= Beginning of Section =
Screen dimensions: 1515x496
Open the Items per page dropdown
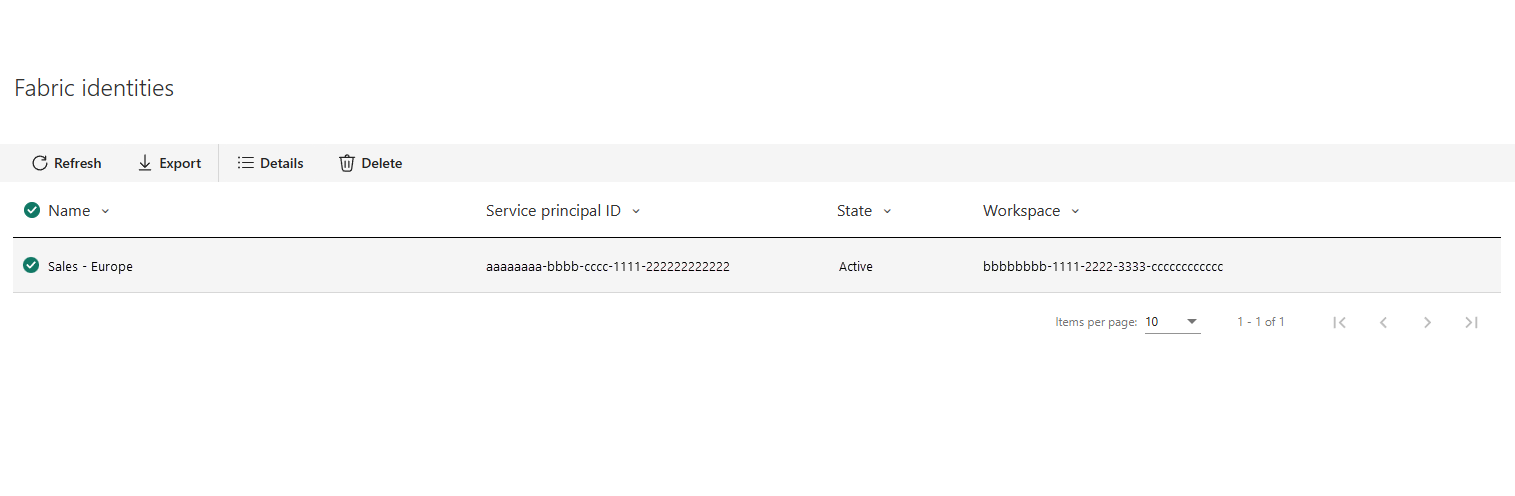pyautogui.click(x=1172, y=322)
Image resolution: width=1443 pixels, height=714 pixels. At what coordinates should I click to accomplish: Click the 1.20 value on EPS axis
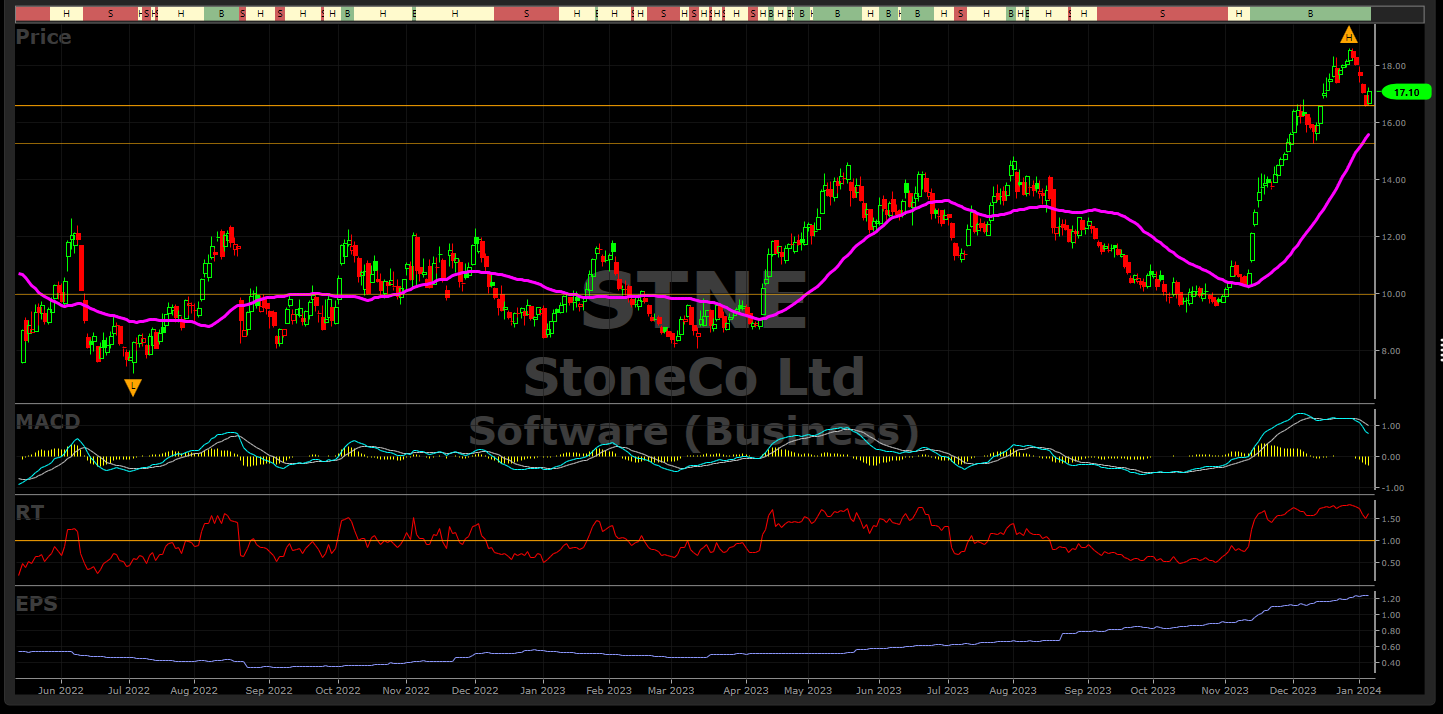pyautogui.click(x=1392, y=599)
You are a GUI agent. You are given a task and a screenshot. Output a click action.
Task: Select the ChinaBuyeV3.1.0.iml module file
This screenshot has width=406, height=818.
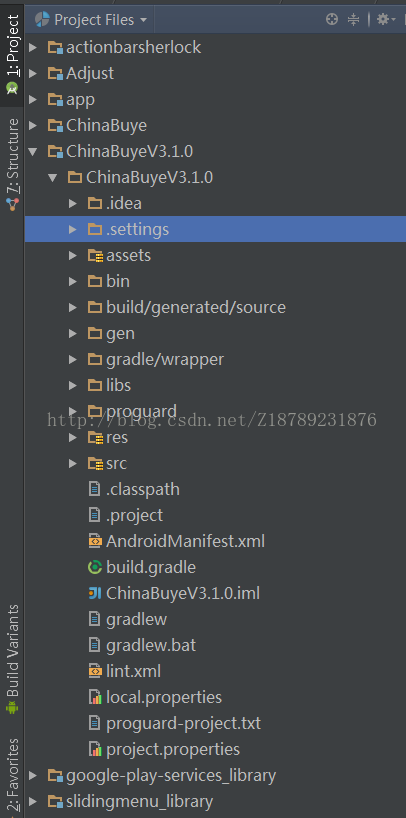(x=174, y=593)
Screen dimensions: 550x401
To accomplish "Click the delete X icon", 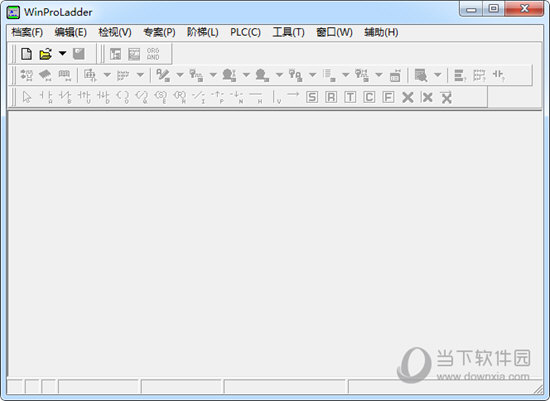I will (x=408, y=97).
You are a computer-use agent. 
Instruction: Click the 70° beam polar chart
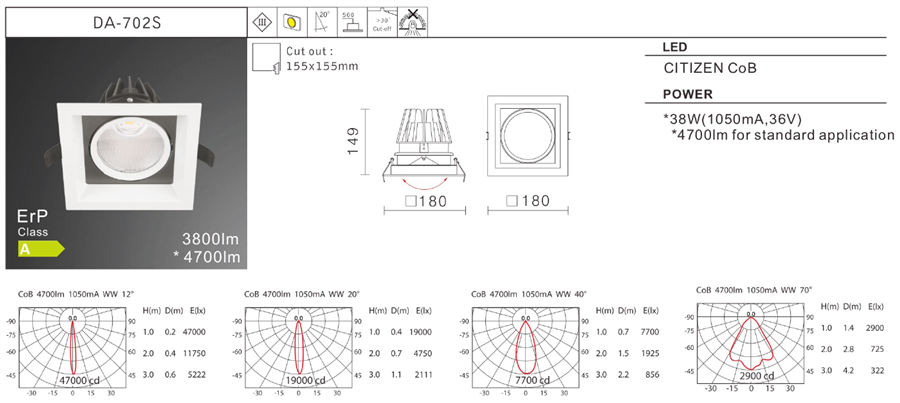(x=754, y=342)
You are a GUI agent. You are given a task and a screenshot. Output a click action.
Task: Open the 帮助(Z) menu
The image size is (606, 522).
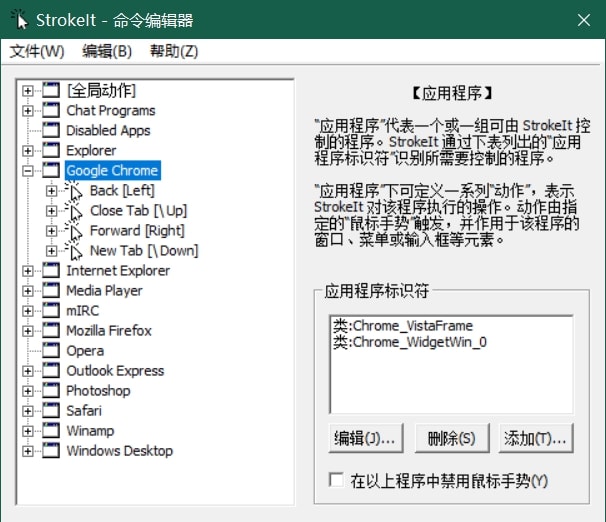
= End of Section =
Assignment >> Where the string "dimensions" turns up in a line of the data above, copy that whole line.

Solution to the problem >>
Screen dimensions: 1515x496
Screen dimensions: 550x401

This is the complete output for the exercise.